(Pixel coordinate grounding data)
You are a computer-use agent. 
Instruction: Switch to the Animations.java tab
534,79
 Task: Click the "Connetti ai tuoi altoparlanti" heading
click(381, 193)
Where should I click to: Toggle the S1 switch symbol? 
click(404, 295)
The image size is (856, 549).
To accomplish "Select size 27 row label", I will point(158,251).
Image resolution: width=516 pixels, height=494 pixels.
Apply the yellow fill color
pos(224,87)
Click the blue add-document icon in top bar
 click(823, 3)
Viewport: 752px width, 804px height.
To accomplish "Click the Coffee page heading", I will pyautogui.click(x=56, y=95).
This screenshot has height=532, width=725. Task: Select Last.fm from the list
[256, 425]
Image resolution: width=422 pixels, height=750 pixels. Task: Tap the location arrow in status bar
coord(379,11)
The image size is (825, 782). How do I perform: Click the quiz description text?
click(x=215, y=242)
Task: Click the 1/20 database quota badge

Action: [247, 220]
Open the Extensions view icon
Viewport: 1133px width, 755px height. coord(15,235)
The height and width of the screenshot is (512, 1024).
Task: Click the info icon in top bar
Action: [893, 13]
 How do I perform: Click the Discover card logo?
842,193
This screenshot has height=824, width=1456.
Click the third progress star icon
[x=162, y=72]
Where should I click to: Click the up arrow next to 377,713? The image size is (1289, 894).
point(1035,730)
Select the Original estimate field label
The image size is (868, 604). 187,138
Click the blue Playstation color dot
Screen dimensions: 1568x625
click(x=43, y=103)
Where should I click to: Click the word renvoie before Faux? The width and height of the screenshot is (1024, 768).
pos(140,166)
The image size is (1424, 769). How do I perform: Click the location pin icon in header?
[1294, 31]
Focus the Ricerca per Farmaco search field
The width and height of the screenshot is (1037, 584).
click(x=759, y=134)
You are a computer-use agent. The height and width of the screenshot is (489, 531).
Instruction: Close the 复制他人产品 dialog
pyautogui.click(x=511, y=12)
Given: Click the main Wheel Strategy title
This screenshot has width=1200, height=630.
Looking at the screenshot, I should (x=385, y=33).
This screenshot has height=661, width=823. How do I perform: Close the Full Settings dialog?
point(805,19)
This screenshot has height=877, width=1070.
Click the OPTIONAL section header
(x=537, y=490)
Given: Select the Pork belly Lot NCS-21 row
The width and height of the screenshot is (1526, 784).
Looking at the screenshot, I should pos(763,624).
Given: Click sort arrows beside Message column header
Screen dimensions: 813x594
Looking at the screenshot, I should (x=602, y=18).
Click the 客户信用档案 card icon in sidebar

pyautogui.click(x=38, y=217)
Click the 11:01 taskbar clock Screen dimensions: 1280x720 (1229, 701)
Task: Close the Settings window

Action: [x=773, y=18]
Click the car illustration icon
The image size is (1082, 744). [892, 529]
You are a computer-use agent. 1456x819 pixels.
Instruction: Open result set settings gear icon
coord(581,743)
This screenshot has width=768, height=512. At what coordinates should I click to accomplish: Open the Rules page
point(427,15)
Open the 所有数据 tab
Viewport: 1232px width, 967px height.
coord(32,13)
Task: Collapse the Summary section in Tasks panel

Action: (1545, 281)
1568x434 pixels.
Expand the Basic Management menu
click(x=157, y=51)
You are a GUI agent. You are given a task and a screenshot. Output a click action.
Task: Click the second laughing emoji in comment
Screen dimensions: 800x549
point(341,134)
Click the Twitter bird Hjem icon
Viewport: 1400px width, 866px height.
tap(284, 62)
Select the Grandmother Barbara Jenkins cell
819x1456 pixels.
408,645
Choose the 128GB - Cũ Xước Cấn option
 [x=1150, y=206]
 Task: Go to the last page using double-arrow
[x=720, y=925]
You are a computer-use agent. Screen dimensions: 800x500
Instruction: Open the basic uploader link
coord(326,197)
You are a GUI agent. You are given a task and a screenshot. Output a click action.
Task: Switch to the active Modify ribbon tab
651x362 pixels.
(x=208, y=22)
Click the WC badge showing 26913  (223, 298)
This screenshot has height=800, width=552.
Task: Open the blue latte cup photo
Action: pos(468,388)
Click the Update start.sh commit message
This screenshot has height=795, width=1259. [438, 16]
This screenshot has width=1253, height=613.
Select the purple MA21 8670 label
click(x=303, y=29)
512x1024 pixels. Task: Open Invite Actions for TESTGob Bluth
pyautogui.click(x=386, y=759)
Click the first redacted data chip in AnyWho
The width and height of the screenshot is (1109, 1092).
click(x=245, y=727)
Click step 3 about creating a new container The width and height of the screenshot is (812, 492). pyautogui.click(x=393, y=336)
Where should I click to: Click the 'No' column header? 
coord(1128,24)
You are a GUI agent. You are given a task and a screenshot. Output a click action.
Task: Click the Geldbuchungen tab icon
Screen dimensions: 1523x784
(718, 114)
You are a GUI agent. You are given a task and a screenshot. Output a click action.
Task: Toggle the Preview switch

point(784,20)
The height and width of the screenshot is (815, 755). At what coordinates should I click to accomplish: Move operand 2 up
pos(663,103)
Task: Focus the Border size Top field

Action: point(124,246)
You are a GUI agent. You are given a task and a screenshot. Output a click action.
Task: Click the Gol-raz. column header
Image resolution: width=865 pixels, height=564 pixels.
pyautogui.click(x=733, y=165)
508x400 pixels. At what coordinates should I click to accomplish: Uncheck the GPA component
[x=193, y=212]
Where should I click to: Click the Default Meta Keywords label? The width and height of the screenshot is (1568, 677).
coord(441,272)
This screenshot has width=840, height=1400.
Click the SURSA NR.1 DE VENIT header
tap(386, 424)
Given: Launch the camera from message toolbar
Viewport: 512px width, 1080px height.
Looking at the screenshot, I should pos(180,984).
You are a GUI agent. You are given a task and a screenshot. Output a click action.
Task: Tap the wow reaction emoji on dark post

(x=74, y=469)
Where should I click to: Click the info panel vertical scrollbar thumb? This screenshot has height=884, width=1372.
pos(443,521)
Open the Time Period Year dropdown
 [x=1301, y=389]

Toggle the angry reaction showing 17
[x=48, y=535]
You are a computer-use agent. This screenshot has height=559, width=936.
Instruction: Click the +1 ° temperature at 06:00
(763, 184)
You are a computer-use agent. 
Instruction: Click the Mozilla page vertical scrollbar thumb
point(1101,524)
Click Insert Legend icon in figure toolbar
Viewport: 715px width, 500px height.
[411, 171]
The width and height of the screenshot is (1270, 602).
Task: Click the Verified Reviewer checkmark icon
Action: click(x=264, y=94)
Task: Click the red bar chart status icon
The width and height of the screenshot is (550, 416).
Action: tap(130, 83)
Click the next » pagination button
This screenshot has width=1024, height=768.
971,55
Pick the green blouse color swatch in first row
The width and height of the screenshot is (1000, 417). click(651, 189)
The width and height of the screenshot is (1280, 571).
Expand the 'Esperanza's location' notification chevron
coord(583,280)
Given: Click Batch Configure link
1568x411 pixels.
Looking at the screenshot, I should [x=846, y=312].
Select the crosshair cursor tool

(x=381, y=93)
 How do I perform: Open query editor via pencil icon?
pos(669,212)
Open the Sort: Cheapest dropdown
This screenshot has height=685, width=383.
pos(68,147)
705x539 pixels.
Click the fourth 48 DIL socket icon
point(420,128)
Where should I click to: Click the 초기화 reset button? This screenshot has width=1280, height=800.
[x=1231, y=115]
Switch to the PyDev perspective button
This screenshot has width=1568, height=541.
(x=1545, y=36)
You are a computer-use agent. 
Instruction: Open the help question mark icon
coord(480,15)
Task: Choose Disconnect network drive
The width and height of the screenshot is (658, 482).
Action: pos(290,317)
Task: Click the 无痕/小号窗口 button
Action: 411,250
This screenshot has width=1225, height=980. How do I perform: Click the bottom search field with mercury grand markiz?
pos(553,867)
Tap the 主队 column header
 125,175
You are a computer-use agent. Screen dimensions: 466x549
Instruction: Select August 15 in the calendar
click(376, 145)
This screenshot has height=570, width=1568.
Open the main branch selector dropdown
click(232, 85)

_Exercise requirements_. Give back precisely the lines above that start at the line containing "Viewport: 512px width, 1080px height." and end at the line containing "Given: Click Batch Configure link", inclusive. No other lines belong in the output.

_Written response_.
Viewport: 512px width, 1080px height.
Looking at the screenshot, I should pos(180,984).
You are a GUI agent. You are given a task and a screenshot. Output a click action.
Task: Tap the wow reaction emoji on dark post

(x=74, y=469)
Where should I click to: Click the info panel vertical scrollbar thumb? This screenshot has height=884, width=1372.
pos(443,521)
Open the Time Period Year dropdown
 [x=1301, y=389]

Toggle the angry reaction showing 17
[x=48, y=535]
You are a computer-use agent. This screenshot has height=559, width=936.
Instruction: Click the +1 ° temperature at 06:00
(763, 184)
You are a computer-use agent. 
Instruction: Click the Mozilla page vertical scrollbar thumb
point(1101,524)
Click Insert Legend icon in figure toolbar
Viewport: 715px width, 500px height.
[411, 171]
The width and height of the screenshot is (1270, 602).
Task: Click the Verified Reviewer checkmark icon
Action: click(x=264, y=94)
Task: Click the red bar chart status icon
The width and height of the screenshot is (550, 416).
Action: tap(130, 83)
Click the next » pagination button
This screenshot has width=1024, height=768.
971,55
Pick the green blouse color swatch in first row
The width and height of the screenshot is (1000, 417). click(651, 189)
The width and height of the screenshot is (1280, 571).
Expand the 'Esperanza's location' notification chevron
coord(583,280)
Given: Click Batch Configure link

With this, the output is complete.